The Bay Area is traditionally a mecca of radical activism extending to the blue-collar rank and file of its working class. Local 10 of the International Longshore and Warehouse Union (ILWU) had a decades-long legacy of championing human rights and racial equality. By 1984, this led to their refusal to offload cargo from South African ships in a demonstration of solidarity with the international anti-apartheid movement. Episodes like this work stoppage and demonstrations by the California-based Campuses United Against Apartheid played a pivotal role in the collapse of apartheid.
When political prisoner Nelson Mandela, the high-profile figurehead who led the overthrow of this oppressive regime, was released after nearly three decades in prison, he made a special trip to the Bay Area in gratitude. The individual picked by the activist community to greet and introduce him was media personality, Dominique DiPrima.
Building on a Pedigree and Finding a Voice
“Hip hop chose me as much as I chose hip hop.”
— Dominique DiPrima
Born and bred in an incubator of activism, DiPrima’s parents were Amiri Baraka aka Leroi Jones, and Diane DiPrima, poet laureates of New Jersey and San Francisco, respectively. An educator, writer, and founder of the Black Arts Movement, Baraka encouraged his offspring to merge art and activism to impact the community. Poet Diane DiPrima was a groundbreaking feminist, fixture of the Beat Movement, and committed opponent of dictatorship and fascism. Dominique’s childhood was a bi-coastal gumbo of benefits, demonstrations, poetry readings, and so on.

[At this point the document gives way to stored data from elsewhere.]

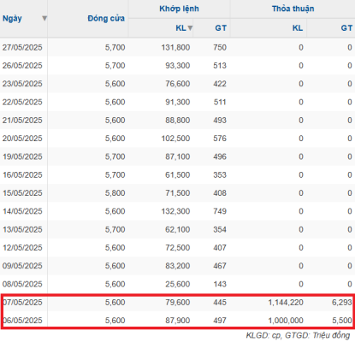The width and height of the screenshot is (355, 342).
Task: Select the Khớp lệnh header group
Action: pos(179,9)
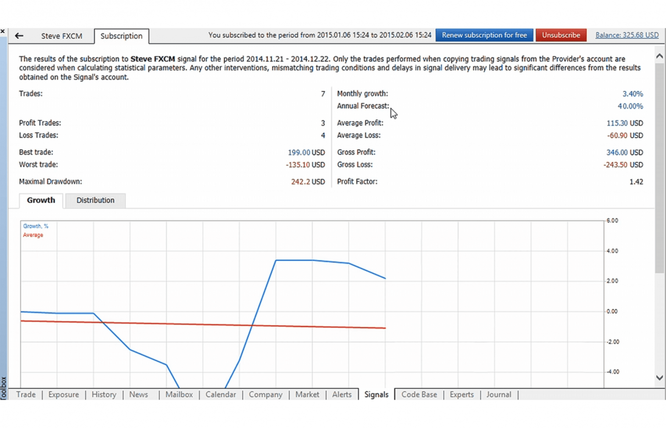Open the Calendar tab
This screenshot has width=666, height=428.
(221, 394)
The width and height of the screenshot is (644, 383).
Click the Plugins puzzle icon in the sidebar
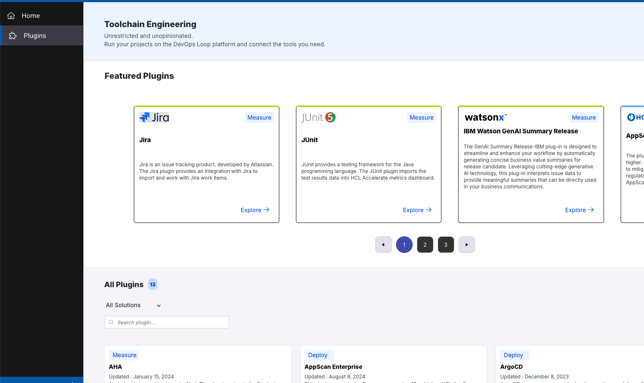[x=13, y=35]
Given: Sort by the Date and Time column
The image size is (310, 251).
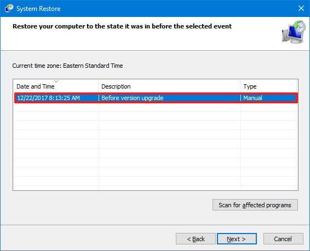Looking at the screenshot, I should [x=36, y=86].
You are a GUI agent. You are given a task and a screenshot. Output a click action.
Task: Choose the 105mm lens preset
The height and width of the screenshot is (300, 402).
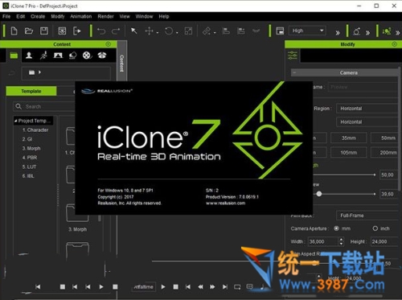[x=348, y=153]
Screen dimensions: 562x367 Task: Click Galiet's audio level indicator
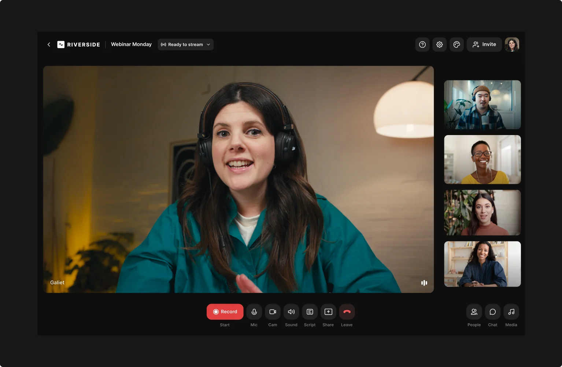tap(424, 283)
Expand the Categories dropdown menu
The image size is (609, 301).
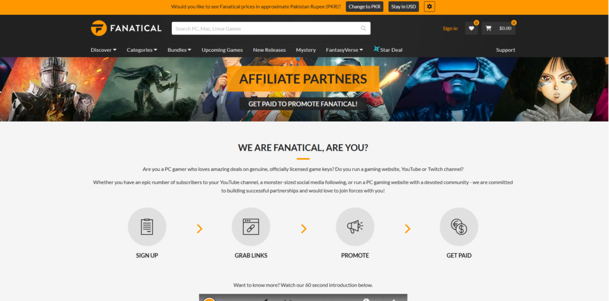(142, 50)
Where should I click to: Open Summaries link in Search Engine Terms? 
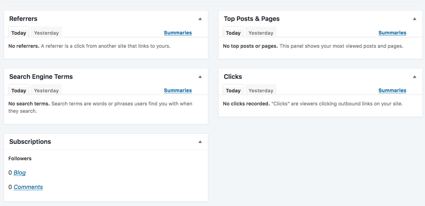tap(178, 90)
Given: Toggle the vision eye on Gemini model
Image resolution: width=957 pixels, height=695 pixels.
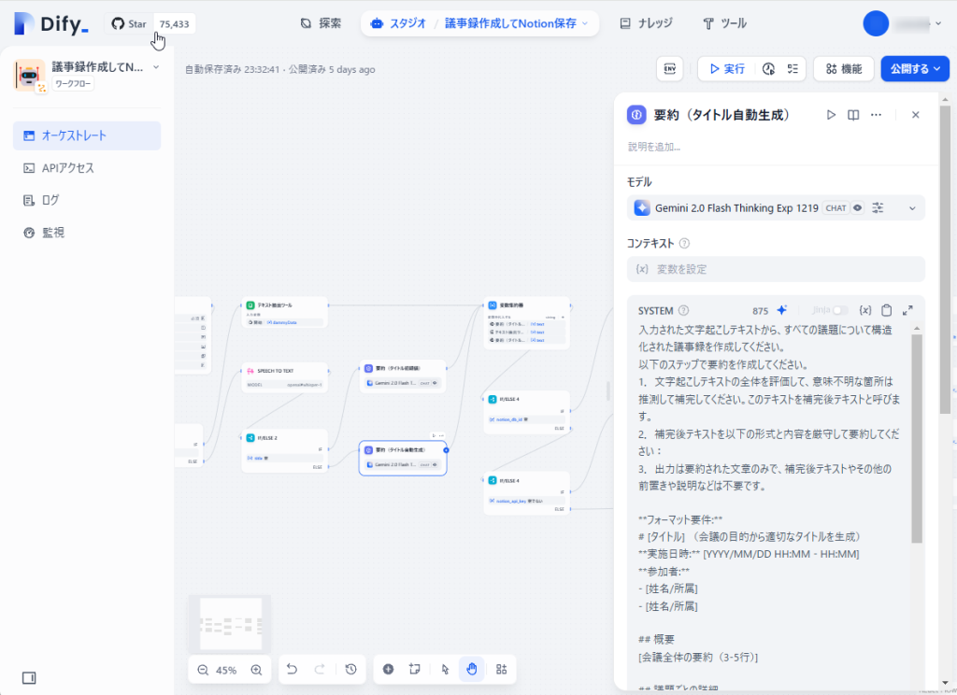Looking at the screenshot, I should [858, 208].
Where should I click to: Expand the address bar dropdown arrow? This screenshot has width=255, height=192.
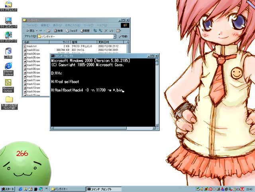pyautogui.click(x=114, y=36)
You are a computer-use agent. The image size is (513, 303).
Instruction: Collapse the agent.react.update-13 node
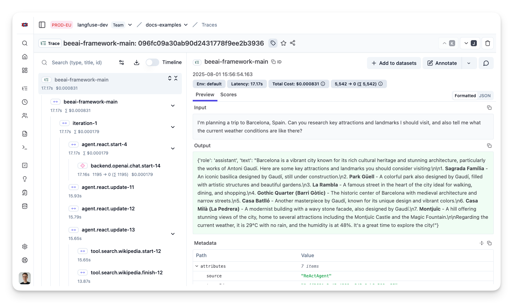(173, 234)
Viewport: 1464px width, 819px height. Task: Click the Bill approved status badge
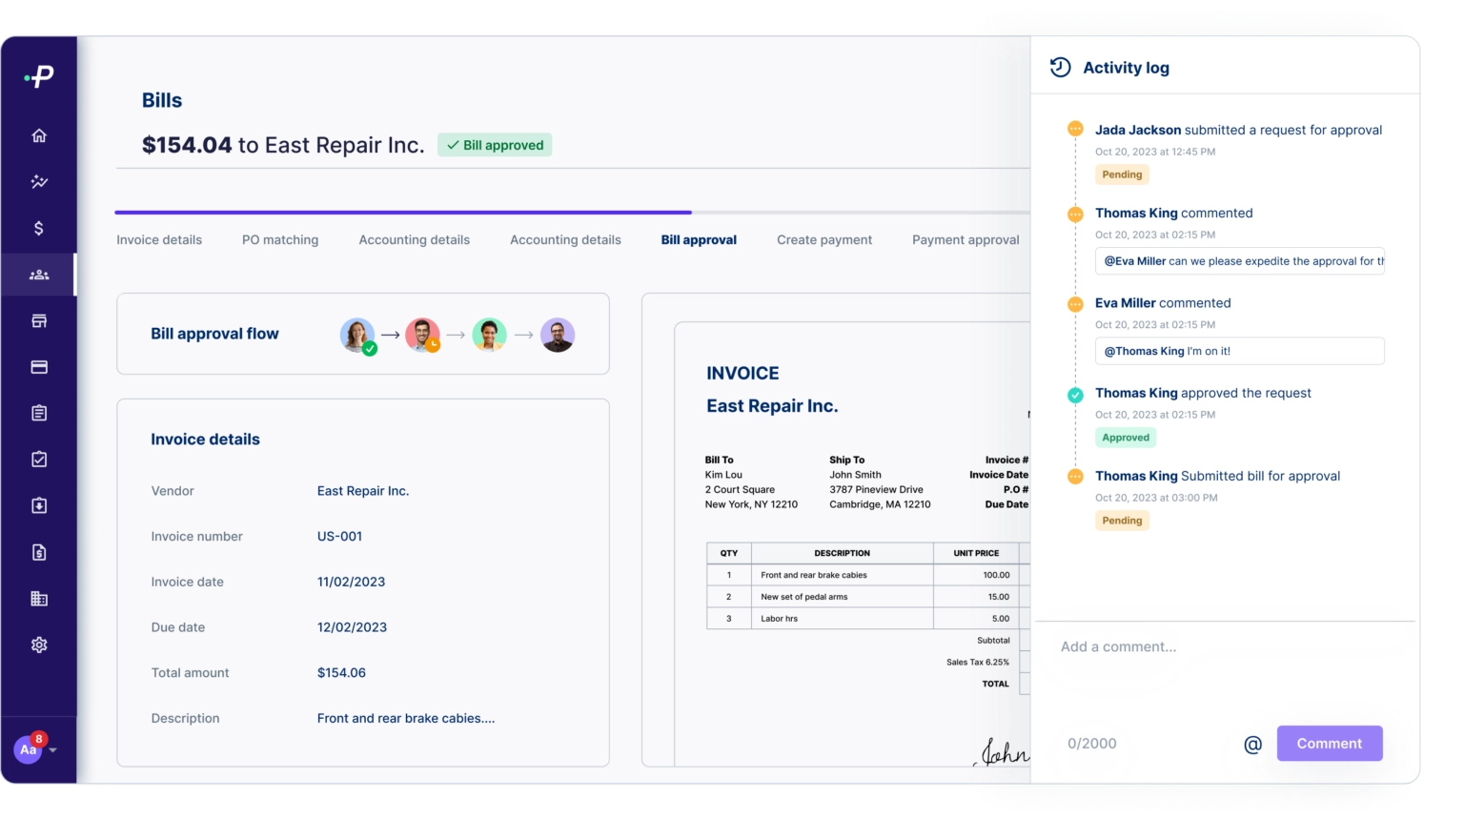(x=495, y=145)
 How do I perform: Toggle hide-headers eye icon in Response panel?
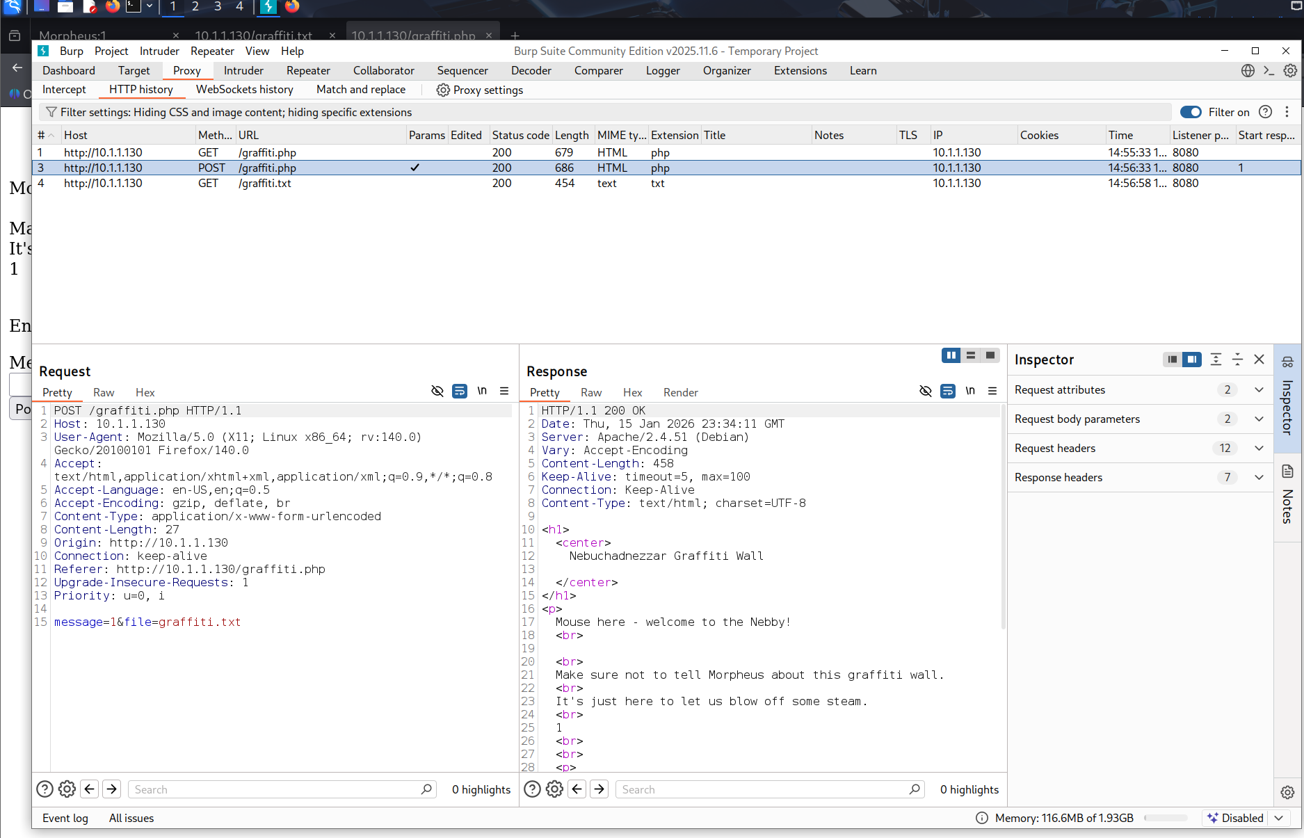[x=925, y=391]
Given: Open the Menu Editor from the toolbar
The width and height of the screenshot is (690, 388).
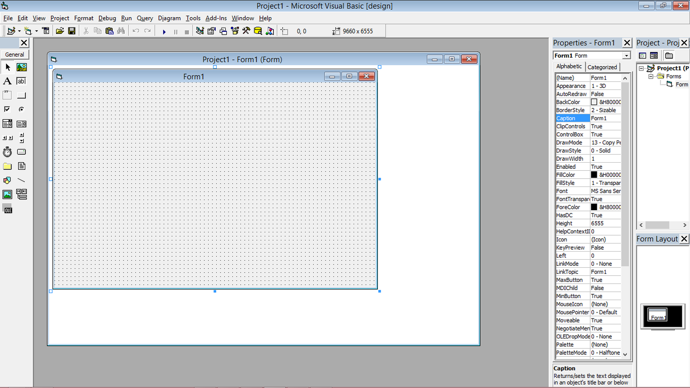Looking at the screenshot, I should pos(46,31).
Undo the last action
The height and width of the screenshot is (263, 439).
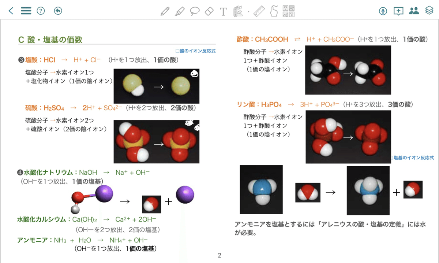click(x=58, y=11)
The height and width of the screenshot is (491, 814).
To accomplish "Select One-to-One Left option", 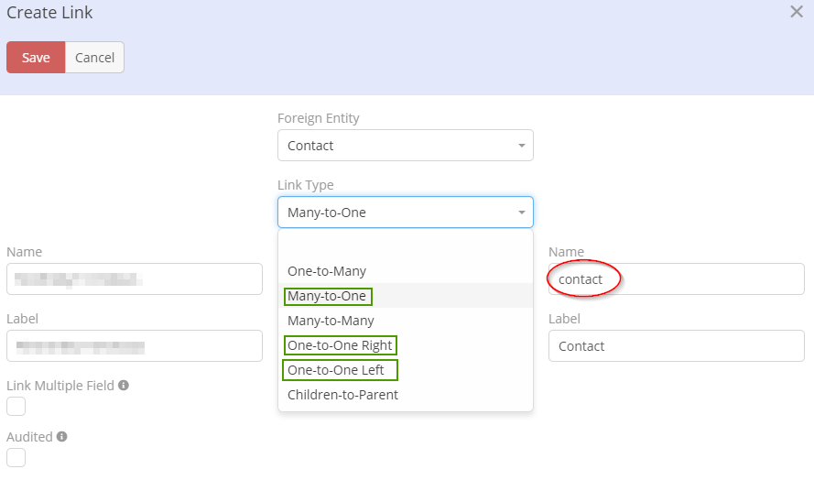I will coord(336,370).
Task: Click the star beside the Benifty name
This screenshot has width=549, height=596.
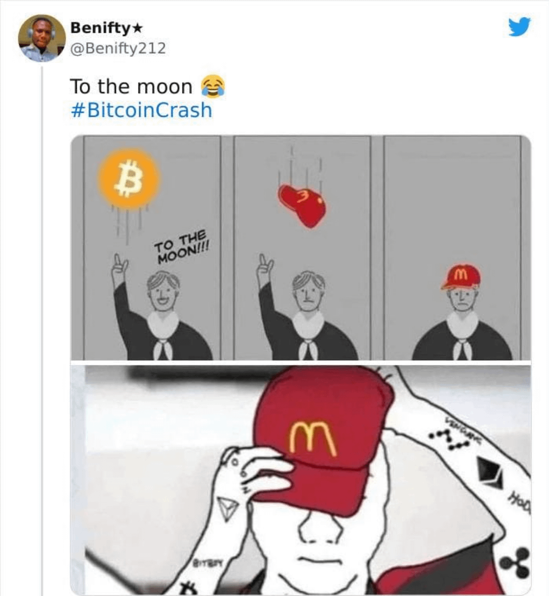Action: (136, 28)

On the cusp of adolescence, she was at a Nuyorican (Puerto Rican New Yorker) poet cafe when she became fascinated with a novel musical genre called rap, or hip hop, and took a tentative step towards a future career path by picking up the mic.
Caught up in this bohemian swirl back in the Bay Area, she regularly enlisted her peers in the production of neighborhood plays before enrolling in the theater program at San Francisco State University. There she was exposed to the academic sway of scholars Angela Davis and Raye Gilbert Richardson.
A fortuitous opportunity came when she gained entry into the world of broadcasting. With a time slot during daytime on Saturday, on one of the “Big Three” broadcasting networks, NBC, KMEL’s “Home Turf” (initially slated to have Bay Area rapper Too Short as its host) was a legit venue for the musical form as it showcased the fashion and culture spawned by the music.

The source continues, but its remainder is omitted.